• WHAT YOU NEED TO DO: Using the text on Operation Prairie, explain in one to three sentences why Sergeant Ralph Coleman received his Bronze Star at San Quentin State Prison.

____ TEXT SECTION

This week marks the anniversary of the start of Operation Prairie, a series of battles fought between U.S. Marines and the North Vietnamese Army (NVA) in the northern provinces of what was then South Vietnam during 1966. One of the Marines who fought in those battles was twenty-three year-old Sergeant Ralph Coleman, who helped evacuate five injured members of his squad while under intense enemy fire. Coleman was awarded the Bronze Star for his heroism. Like many Leathernecks, he responded to the medal of valor by saying, “I was just doing my job, what I had been trained to do in the Marines.”
Also, like many a Vietnam Vet, Coleman didn’t gain recognition for his deeds until twenty-two years after they were performed. The Bronze Star was awarded to Coleman in 1988 at San Quentin State Prison. Coleman was incarcerated there for shooting and killing his wife, son and niece ten years before.

________
____ INFORMATION PROVIDED

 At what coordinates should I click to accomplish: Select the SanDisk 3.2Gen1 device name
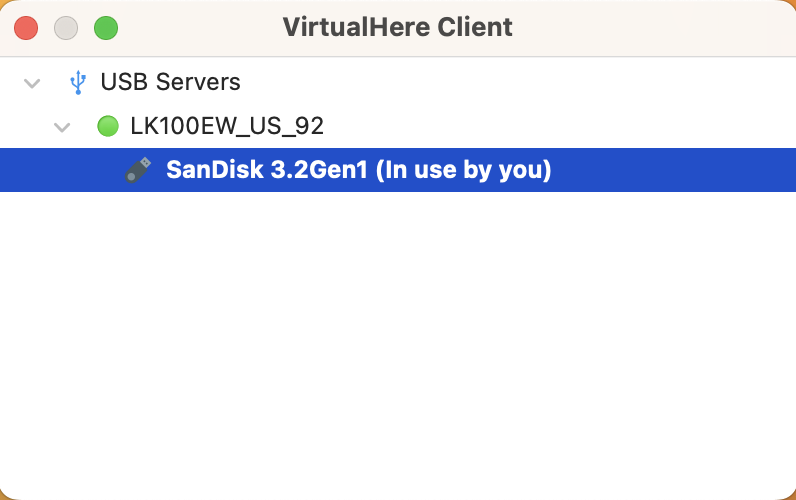(x=268, y=170)
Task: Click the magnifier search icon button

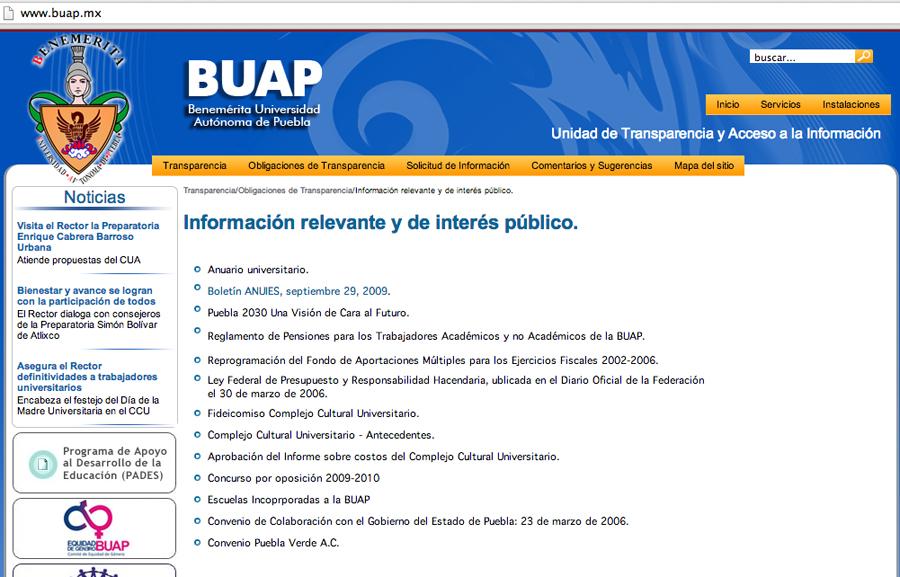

________

• REPLY: Coleman was awarded the Bronze Star for helping evacuate five injured members of his squad under intense enemy fire during Operation Prairie in 1966. The medal was presented to him in 1988 at San Quentin State Prison because he was incarcerated there for shooting and killing his wife, son and niece ten years before.